Acordo de Não Persecução Penal (ANPP)
Em dezembro de 2019 foi publicada a Lei Anticrime (Lei Federal 13.964), a qual produziu inúmeras alterações legislativas, entre elas, o acréscimo do art. 28-A ao Código de Processo Penal.
Similarmente ao que ocorre em outros países, passou a ser admitido na Justiça Criminal Brasileira a propositura de Acordo de Não Persecução Penal (ANPP), uma espécie de acordo consensual entre o Ministério Público (titular da ação penal) e o investigado (acusado) com a assistência de defensor.
Neste acordo, são propostas medidas a serem cumpridas pelo investigado, evitando-se, assim, o congestionamento do sistema de Justiça Criminal com a propositura e o emprego de energia (advogados, testemunhas, juízes, promotores, recursos, etc) para o processamento de delitos de média gravidade, desde que praticados sem violência ou grave ameaça.
Além do requisito da ausência de violência e grave ameaça, os principais requisitos são: delitos com pena mínima inferior a 4 anos; reparação do dano ou restituição da coisa à vítima; renúncia de bens e direitos indicados pelo Ministério PúbliCo como instrumentos, produtos ou proveito do crime; necessidade e suficiência para a repressão e prevenção do crime cometido; não reincidência do crime praticado e não habitualidade na prática da conduta; não ter sido beneficiado com o ANPP, transação penal ou SURSIS nos últimos 5 anos; não se tratar de crime enquadrado como violência doméstica; ausência de cabimento da transação penal quando o delito imputado for da competência do Juizado Especial Criminal.
Neste contexto, um ponto que merece especial destaque está relacionado à obrigatoriedade de confissão pormenorizada, levada a termo, a ser produzida pelo acusado ou envolvido.
A exigência legal da confissão, por vezes, impede a concretização do ANPP em face do receio da repercussão que poderá ser desencadeada, como por exemplo, ação de indenização de vítimas, etc.
Por outro lado, em casos de concurso de pessoas (mais de um réu ou partícipe), pode o conteúdo da confissão do corréu que firmou ANPP ser considerado em sentença condenatório dou outro correu que não firmou o acordo, muito embora haja decisão do Pretório Excelso em sentido de inadmissão da confissão de um repercutir e servir de único elemento probatório para a condenação do outro.

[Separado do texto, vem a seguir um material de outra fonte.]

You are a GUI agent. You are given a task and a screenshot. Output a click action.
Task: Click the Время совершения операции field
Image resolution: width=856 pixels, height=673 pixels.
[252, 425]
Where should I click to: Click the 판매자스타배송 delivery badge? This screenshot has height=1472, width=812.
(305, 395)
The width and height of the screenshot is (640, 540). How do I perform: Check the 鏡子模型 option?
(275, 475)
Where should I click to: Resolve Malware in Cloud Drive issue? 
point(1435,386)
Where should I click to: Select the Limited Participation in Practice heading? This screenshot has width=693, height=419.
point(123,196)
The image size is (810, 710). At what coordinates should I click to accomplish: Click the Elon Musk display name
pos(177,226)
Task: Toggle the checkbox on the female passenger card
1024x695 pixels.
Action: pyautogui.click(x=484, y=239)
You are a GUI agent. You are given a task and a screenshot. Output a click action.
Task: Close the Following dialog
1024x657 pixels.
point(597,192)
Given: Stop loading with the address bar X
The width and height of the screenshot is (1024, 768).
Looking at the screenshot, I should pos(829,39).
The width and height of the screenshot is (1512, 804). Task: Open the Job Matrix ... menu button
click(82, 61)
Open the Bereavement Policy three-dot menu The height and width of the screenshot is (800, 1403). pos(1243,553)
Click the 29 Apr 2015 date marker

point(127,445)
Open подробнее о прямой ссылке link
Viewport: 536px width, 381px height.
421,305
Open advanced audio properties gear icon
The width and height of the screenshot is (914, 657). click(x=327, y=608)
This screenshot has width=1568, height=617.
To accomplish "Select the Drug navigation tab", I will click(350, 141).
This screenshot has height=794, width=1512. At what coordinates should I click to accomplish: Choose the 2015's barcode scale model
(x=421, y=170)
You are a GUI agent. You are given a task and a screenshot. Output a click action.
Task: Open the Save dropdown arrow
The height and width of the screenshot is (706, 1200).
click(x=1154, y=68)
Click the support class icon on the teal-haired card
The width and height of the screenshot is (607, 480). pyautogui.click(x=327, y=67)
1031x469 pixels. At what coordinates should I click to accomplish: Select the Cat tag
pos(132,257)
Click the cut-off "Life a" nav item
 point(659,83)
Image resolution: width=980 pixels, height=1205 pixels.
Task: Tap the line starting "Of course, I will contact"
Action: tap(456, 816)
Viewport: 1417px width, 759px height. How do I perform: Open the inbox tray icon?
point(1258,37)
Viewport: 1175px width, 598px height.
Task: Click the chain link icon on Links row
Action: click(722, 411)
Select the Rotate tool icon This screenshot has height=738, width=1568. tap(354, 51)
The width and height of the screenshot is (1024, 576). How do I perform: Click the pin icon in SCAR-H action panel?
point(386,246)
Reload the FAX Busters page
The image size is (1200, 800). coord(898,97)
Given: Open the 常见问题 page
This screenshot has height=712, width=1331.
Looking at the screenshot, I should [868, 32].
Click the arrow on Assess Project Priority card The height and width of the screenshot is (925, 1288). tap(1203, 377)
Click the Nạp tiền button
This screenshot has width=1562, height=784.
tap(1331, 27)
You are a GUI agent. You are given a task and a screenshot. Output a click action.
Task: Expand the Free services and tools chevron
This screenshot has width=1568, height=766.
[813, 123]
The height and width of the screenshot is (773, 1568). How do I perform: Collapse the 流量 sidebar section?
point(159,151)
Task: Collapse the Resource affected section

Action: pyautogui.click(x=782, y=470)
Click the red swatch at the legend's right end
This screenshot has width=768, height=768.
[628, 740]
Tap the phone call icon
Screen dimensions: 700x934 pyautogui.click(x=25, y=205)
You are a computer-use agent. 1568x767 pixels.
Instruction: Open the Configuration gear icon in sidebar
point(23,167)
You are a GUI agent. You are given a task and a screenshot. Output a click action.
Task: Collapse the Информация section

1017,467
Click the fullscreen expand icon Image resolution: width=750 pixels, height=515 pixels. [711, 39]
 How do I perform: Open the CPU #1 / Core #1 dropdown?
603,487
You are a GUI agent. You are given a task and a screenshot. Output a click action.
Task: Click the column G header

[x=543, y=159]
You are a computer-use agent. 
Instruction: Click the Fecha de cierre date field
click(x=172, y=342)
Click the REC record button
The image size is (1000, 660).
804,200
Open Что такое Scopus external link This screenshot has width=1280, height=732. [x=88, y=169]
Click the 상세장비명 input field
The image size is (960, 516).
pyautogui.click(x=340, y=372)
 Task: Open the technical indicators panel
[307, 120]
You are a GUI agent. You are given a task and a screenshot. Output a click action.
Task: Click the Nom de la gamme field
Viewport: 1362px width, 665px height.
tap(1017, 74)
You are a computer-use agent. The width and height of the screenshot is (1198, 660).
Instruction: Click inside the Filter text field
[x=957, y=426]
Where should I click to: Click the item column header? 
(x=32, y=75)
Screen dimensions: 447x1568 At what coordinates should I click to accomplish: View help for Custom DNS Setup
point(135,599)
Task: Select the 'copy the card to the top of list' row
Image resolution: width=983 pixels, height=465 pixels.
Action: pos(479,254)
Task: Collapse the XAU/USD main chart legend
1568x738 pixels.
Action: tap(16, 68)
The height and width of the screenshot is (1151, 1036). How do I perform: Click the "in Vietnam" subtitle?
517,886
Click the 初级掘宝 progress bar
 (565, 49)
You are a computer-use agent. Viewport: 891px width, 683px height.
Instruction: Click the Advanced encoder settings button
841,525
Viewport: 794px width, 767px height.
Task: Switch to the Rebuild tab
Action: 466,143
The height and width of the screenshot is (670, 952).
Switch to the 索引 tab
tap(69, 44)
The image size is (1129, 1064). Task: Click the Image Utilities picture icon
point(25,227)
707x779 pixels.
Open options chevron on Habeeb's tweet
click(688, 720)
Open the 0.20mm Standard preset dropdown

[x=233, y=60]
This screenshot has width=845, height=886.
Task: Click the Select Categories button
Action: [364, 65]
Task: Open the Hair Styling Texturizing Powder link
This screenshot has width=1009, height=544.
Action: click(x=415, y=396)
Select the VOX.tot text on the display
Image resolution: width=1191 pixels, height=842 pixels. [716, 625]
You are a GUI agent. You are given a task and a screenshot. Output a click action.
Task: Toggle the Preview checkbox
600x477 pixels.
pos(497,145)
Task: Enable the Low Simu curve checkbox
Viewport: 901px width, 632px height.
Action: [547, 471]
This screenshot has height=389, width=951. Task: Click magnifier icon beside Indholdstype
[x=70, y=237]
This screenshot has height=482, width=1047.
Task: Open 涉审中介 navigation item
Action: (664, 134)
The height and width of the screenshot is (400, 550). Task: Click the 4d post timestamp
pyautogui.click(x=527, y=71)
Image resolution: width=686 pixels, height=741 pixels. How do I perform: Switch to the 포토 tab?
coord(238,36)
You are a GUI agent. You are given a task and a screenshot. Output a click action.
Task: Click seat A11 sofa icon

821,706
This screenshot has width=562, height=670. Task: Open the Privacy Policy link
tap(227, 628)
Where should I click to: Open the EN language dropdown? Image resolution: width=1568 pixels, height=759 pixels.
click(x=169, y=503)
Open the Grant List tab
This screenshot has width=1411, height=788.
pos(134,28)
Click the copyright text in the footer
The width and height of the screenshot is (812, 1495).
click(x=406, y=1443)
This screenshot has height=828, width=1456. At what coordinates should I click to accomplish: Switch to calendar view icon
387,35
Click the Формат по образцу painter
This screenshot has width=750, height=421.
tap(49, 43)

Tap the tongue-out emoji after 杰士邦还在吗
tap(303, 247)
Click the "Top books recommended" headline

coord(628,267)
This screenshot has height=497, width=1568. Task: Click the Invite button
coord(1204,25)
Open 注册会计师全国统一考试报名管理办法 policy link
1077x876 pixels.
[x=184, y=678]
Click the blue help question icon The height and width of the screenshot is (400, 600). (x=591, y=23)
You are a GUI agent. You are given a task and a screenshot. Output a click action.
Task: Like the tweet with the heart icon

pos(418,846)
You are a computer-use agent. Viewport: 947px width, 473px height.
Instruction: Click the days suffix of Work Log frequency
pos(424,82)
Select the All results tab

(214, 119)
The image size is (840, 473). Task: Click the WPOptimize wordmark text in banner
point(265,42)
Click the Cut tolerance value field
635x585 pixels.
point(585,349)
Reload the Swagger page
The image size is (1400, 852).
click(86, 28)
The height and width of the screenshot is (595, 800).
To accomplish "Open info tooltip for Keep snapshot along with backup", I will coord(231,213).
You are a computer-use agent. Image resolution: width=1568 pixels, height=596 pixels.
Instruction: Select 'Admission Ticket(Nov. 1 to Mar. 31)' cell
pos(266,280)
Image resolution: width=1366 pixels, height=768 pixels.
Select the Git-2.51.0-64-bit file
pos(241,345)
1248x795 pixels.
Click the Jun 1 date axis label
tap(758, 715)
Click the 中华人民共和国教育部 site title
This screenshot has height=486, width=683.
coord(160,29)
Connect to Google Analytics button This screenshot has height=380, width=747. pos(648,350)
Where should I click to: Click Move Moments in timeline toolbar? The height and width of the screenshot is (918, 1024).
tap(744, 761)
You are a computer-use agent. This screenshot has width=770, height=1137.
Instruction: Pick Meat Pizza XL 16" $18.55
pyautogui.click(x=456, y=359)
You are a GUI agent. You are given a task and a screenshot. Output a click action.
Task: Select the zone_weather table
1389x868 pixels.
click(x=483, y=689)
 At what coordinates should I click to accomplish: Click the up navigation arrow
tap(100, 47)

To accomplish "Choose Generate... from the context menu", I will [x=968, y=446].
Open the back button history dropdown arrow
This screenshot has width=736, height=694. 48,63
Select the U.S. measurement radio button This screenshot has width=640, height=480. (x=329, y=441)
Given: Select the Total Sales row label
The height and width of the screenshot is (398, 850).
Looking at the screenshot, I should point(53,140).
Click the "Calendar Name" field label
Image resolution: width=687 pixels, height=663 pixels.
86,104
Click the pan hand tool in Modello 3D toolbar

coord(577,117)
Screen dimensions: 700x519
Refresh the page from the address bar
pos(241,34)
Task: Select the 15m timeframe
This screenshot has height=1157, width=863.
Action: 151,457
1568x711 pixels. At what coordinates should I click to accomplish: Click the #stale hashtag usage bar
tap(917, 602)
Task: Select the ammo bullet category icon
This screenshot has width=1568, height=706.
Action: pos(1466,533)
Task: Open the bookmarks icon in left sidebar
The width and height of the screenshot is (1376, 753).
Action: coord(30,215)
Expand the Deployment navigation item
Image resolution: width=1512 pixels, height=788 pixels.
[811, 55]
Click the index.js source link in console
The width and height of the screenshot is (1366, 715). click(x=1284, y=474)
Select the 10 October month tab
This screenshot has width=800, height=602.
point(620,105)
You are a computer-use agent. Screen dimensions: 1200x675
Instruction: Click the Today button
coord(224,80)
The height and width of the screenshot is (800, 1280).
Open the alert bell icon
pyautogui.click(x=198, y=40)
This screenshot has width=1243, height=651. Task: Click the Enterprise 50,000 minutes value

Este detalhe deve ser levado em consideração quando do recebimento de proposta de ANPP, pois poderá significar vantagem para a defesa.
Uma vantagem significativa é a possibilidade de substituição da pena que seria fixada em caso prosseguimento da ação penal e consequente condenação, pela prestação serviço à comunidade ou a entidades públicas por período correspondente à pena mínima cominada ao delito diminuída de um a dois terços, em local a ser indicado pelo juízo da execução.
Assim, cumpridas as condições acordadas com o Ministério Público o processo é extinto, evitando-se uma condenação formal e os efeitos que o lançamento do nome do réu no Rol de Culpados produz.
De qualquer modo, é importante conversar com seu advogado que irá se auxiliar a compreender a proposta da ANPP, bem como terá condições melhores de avaliar as repercussões que a aceitação poderá produzir.